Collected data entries
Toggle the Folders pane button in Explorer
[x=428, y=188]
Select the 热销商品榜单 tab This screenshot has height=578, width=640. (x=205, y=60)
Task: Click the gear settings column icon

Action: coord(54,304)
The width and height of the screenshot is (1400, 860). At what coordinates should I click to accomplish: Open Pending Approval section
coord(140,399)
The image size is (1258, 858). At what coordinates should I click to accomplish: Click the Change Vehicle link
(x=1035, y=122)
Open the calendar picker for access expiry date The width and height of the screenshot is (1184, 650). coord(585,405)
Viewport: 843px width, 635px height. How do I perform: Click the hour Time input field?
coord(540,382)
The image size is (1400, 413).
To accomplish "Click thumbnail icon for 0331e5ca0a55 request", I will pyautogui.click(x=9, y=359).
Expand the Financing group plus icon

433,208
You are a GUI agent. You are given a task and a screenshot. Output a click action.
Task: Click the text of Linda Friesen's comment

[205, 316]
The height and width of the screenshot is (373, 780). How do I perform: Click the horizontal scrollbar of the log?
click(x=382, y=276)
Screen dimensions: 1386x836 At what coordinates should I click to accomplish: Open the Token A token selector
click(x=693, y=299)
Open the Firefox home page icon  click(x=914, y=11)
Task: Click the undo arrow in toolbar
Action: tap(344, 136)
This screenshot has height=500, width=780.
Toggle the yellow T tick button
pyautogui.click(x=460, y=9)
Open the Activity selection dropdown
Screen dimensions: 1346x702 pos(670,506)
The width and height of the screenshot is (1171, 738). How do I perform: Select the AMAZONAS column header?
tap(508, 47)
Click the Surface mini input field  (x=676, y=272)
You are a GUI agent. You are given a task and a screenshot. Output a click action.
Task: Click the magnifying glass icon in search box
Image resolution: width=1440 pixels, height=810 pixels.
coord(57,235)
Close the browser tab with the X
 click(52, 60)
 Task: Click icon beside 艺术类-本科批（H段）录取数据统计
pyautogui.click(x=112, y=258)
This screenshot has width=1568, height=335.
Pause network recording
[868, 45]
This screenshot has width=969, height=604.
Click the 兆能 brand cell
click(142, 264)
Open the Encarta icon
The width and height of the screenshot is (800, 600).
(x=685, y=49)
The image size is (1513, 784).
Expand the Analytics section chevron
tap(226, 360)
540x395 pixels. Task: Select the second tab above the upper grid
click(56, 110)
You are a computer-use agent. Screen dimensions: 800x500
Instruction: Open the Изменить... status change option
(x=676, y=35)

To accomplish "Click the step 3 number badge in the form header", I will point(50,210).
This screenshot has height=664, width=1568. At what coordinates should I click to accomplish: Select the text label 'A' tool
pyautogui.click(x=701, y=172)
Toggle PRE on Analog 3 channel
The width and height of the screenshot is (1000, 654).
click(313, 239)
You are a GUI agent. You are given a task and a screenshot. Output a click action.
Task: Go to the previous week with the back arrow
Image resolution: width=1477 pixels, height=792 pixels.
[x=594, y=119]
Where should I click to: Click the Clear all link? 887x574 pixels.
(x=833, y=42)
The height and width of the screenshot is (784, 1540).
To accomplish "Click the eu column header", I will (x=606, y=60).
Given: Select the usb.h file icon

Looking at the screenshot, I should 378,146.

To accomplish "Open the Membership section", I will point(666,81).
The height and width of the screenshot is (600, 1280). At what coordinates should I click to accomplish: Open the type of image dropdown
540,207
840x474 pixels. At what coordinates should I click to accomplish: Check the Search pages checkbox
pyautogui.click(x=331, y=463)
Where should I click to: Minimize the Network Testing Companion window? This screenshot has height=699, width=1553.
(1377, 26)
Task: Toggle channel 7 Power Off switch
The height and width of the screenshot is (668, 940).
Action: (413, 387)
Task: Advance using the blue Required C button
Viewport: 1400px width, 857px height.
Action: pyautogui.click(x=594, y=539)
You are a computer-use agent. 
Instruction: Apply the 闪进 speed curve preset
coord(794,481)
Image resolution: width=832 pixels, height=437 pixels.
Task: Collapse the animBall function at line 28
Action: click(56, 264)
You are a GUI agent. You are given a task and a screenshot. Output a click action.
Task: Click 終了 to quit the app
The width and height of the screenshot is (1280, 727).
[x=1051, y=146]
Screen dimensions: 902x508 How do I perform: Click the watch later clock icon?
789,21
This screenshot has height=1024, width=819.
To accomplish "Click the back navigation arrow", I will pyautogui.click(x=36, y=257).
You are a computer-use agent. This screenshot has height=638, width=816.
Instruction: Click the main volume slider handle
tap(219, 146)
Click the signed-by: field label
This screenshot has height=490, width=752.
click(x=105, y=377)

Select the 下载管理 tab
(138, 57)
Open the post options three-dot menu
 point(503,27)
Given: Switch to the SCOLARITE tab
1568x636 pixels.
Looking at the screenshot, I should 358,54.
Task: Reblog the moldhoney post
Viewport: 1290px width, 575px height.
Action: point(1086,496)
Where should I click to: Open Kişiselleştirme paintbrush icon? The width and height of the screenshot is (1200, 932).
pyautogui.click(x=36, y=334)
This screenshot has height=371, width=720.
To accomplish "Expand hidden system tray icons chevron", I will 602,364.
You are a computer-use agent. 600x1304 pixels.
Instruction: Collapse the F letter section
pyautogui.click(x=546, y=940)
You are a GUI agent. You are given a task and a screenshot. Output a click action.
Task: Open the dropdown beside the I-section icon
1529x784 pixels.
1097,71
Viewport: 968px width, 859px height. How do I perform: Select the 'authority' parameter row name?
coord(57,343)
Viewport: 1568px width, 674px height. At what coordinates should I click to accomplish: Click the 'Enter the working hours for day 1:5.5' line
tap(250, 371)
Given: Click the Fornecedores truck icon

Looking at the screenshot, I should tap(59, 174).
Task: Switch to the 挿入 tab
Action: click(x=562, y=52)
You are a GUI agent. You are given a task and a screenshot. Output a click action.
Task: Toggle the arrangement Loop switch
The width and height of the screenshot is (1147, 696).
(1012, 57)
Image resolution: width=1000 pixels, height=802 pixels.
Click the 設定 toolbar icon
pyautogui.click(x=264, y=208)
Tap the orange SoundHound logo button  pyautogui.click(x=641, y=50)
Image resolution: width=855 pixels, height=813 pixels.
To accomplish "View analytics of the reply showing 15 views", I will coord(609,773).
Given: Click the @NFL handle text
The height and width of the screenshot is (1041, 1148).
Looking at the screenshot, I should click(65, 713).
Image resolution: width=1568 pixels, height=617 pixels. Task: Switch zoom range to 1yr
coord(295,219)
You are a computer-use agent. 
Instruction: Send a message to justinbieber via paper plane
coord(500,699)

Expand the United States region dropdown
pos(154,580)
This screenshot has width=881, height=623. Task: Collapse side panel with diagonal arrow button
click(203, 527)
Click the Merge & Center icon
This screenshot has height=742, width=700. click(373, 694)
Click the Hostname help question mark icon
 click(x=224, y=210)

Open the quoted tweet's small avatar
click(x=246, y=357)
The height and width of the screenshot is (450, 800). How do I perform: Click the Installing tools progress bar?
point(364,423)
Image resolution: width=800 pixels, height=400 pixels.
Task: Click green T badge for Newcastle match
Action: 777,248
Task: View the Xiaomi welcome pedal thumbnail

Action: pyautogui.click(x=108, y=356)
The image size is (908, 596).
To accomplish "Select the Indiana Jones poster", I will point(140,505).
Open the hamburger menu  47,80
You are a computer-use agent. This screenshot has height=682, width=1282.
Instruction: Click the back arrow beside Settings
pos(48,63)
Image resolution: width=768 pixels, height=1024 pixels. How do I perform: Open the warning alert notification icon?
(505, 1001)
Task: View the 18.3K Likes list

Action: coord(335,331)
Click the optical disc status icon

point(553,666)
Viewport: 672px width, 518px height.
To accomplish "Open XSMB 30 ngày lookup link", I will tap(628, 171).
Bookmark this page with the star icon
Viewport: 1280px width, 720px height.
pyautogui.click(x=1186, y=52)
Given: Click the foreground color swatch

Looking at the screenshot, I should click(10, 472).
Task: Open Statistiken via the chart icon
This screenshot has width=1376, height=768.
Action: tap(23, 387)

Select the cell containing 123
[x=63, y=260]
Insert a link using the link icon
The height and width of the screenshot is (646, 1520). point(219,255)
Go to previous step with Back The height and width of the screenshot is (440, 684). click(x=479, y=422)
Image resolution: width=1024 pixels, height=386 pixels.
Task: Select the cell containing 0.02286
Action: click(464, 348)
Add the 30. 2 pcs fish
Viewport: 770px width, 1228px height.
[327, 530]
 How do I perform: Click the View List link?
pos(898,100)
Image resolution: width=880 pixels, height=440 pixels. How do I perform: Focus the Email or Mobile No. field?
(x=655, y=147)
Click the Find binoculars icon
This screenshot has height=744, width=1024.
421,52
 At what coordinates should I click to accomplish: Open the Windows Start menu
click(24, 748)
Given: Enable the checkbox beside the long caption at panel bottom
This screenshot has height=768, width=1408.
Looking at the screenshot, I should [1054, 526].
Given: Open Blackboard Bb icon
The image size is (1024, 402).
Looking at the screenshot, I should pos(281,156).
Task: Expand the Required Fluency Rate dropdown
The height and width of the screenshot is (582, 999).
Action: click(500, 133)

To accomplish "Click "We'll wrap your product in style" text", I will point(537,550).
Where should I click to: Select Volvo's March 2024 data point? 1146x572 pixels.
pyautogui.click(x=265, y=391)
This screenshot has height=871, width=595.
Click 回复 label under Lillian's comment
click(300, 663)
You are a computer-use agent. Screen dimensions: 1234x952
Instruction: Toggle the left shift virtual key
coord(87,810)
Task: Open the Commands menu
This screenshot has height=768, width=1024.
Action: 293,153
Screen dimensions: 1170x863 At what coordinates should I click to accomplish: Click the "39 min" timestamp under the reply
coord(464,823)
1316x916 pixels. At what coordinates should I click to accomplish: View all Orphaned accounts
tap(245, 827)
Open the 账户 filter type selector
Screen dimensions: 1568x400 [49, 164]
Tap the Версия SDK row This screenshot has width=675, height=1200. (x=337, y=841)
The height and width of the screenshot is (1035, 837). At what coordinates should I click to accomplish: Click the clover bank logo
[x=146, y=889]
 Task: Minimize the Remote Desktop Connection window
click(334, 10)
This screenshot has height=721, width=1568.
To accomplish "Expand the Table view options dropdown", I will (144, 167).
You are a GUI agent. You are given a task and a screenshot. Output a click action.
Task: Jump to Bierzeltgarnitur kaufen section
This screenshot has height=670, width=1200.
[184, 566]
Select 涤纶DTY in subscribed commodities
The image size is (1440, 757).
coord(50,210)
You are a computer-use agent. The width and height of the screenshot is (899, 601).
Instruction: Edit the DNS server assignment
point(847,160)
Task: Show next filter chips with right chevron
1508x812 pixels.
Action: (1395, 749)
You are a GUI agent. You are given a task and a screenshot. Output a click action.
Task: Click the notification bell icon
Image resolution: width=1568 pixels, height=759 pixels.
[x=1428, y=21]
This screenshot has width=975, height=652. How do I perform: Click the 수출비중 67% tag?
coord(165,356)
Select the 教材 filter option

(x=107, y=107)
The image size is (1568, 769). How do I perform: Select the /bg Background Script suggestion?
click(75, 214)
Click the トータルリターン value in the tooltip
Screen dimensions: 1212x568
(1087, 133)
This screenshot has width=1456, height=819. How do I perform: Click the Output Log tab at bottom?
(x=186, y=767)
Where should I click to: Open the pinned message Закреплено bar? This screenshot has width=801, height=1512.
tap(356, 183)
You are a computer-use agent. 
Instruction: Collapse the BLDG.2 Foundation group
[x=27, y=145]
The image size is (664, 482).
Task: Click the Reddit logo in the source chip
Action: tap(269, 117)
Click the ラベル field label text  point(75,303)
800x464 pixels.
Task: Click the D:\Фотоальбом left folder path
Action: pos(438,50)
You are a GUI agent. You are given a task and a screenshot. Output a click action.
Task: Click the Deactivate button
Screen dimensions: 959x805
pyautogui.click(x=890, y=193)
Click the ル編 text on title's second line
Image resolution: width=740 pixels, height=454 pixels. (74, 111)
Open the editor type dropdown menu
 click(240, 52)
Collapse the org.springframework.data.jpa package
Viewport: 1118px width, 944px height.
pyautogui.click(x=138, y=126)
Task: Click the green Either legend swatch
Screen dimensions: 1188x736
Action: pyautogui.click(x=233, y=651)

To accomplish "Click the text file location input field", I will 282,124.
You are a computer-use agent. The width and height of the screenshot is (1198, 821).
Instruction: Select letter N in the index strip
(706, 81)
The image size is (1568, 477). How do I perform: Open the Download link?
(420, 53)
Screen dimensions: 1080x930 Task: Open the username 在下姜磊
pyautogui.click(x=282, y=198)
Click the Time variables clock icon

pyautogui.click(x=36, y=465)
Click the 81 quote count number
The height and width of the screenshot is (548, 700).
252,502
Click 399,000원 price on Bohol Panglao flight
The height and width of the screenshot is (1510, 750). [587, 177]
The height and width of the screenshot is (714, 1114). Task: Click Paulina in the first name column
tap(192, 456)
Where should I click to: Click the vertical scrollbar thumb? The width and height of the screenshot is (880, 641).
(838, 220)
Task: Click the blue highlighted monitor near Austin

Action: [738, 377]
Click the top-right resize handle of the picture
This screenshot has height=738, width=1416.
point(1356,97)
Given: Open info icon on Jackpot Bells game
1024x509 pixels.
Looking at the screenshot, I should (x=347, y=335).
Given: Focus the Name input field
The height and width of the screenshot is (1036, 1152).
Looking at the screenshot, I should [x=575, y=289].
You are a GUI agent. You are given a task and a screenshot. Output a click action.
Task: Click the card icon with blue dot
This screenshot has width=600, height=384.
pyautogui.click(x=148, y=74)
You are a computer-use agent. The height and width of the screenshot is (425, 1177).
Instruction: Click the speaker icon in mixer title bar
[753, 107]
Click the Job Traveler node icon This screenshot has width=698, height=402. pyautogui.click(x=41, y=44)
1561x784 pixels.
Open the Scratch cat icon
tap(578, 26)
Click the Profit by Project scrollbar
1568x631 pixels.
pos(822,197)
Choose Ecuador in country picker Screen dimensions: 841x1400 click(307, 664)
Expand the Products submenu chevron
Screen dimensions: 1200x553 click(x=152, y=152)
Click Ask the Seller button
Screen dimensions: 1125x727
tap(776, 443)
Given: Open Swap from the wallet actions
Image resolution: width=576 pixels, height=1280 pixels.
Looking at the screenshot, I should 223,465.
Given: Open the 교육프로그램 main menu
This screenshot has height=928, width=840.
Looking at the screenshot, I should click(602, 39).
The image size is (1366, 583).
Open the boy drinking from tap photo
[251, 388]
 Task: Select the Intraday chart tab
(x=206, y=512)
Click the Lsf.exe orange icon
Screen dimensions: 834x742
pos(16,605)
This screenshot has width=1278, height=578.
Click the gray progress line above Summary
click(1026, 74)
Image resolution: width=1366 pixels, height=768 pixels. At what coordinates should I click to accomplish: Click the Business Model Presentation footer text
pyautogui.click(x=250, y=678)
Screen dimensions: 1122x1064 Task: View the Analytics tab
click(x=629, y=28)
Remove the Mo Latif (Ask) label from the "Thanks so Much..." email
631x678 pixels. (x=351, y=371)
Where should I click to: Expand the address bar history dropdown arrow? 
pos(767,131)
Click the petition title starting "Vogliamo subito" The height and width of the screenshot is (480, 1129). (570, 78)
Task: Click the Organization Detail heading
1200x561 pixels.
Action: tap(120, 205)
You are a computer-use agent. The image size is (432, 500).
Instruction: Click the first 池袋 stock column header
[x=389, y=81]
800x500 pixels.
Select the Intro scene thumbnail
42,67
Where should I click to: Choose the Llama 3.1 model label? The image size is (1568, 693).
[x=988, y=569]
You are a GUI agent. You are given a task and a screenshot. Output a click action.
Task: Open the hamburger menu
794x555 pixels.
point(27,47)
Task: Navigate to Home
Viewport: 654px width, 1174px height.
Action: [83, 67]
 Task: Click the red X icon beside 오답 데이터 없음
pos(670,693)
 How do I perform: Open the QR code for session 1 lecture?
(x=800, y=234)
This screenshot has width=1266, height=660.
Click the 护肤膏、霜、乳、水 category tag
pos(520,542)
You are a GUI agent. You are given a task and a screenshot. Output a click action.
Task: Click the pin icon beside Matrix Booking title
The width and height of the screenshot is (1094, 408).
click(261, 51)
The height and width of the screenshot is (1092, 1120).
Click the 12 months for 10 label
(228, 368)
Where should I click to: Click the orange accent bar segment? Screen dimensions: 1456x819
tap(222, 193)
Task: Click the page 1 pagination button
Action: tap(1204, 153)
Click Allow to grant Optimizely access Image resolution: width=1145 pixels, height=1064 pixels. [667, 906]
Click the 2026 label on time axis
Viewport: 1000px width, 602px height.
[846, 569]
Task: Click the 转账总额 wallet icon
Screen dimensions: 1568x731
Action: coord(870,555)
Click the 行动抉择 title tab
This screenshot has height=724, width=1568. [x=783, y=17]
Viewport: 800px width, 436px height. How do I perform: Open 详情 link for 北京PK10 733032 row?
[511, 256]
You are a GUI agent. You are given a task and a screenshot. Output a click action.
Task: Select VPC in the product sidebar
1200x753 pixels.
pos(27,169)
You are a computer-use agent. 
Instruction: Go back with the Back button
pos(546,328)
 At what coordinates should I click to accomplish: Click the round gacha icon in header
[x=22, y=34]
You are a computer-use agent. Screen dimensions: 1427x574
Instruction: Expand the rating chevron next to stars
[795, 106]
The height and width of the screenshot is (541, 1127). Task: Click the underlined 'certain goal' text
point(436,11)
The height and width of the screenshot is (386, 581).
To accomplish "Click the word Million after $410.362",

> Work order: In the entries above, please find the line with "This screenshot has height=871, width=595." and the line with "Task: Open the Commands menu", then write out exactly those two lines and every line between them, and nothing more.

> Written response:
This screenshot has height=871, width=595.
Click 回复 label under Lillian's comment
click(300, 663)
You are a computer-use agent. Screen dimensions: 1234x952
Instruction: Toggle the left shift virtual key
coord(87,810)
Task: Open the Commands menu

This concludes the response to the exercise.